First, they designed computational models based on genetic sequences published in the literature. Next, they programmed Summit to run a chemical simulations code to perform molecular dynamics simulations to analyze the movement of atoms and particles in the spike protein.
The compound, shown in gray, was calculated to bind to the SARS-CoV-2 spike protein, shown in cyan, to prevent it from docking to the human angiotensin-converting enzyme 2 (ACE2) receptor, shown in purple. Image courtesy of Micholas Smith, PhD, of the U.S. Department of Energy's Oak Ridge National Laboratory.

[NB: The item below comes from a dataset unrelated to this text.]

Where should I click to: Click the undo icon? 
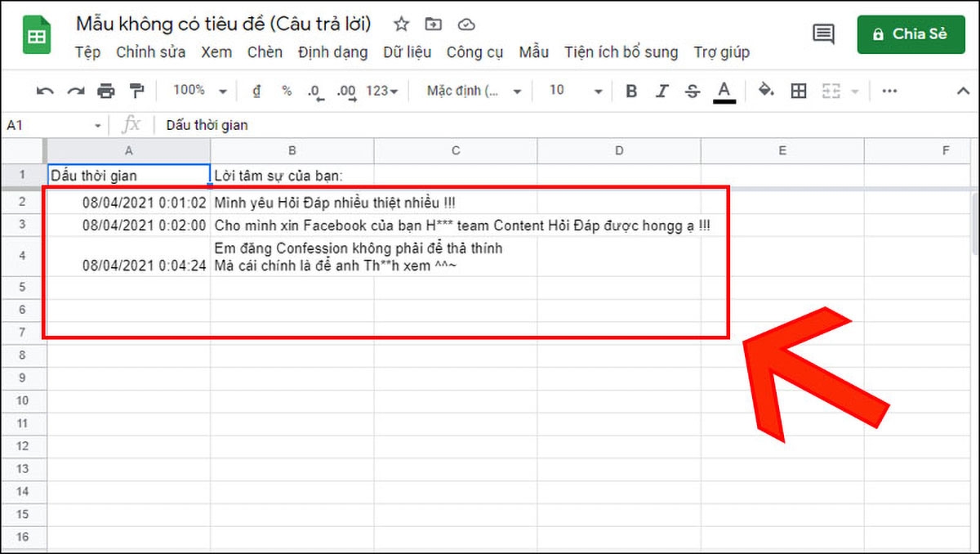click(43, 91)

Summit generated a list of 77 small-molecule compounds, including medications and natural compounds, that may warrant further experimental testing. As updated models of the SARS-CoV-2 virus are published, the team plans to run the computational study again with new versions of the spike protein. The researchers emphasize that experimental studies are necessary to verify the efficacy of the identified chemicals against SARS-CoV-2.
"Summit was needed to rapidly get the simulation results we needed. It took us a day or two, whereas it would have taken months on a normal computer," said Jeremy C. Smith, PhD, governor's chair at the University of Tennessee (UT) and director of the UT/Oak Ridge National Laboratory Center for Molecular Biophysics. "Our results don't mean that we have found a cure or treatment for the Wuhan coronavirus. We are very hopeful, though, that our computational findings will both inform future studies and provide a framework that experimentalists will use to further investigate these compounds. Only then will we know whether any of them exhibit the characteristics needed to mitigate this virus."